■ **Entries supplied**:

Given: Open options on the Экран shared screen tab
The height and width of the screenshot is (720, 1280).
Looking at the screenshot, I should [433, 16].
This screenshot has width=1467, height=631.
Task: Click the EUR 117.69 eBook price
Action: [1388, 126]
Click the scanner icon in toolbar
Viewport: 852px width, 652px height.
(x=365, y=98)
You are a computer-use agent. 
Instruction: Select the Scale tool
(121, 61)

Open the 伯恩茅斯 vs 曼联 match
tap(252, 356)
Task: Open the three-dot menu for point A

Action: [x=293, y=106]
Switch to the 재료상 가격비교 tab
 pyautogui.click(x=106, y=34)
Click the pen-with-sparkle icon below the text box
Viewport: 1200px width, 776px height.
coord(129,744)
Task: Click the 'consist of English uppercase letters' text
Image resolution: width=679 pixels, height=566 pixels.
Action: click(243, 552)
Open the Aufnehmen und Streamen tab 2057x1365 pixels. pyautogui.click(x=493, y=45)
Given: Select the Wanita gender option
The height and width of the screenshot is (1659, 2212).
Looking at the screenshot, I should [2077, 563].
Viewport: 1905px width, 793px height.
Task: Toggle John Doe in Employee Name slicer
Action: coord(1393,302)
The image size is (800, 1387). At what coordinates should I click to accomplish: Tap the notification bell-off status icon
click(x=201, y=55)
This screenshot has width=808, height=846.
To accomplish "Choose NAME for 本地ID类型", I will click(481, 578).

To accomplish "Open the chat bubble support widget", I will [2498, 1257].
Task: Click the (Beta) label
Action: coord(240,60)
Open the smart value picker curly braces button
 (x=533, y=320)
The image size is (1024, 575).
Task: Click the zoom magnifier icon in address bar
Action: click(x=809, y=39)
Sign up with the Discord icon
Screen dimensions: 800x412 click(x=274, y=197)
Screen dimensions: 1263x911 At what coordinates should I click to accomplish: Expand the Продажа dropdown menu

■ **What to do**:
Reproduce the rows above verbatim, starting at the first line and ending with the line containing "Action: click(243, 552)", including both.

■ **Solution to this problem**:
Given: Open options on the Экран shared screen tab
The height and width of the screenshot is (720, 1280).
Looking at the screenshot, I should [433, 16].
This screenshot has width=1467, height=631.
Task: Click the EUR 117.69 eBook price
Action: [1388, 126]
Click the scanner icon in toolbar
Viewport: 852px width, 652px height.
(x=365, y=98)
You are a computer-use agent. 
Instruction: Select the Scale tool
(121, 61)

Open the 伯恩茅斯 vs 曼联 match
tap(252, 356)
Task: Open the three-dot menu for point A

Action: [x=293, y=106]
Switch to the 재료상 가격비교 tab
 pyautogui.click(x=106, y=34)
Click the pen-with-sparkle icon below the text box
Viewport: 1200px width, 776px height.
coord(129,744)
Task: Click the 'consist of English uppercase letters' text
Image resolution: width=679 pixels, height=566 pixels.
Action: click(243, 552)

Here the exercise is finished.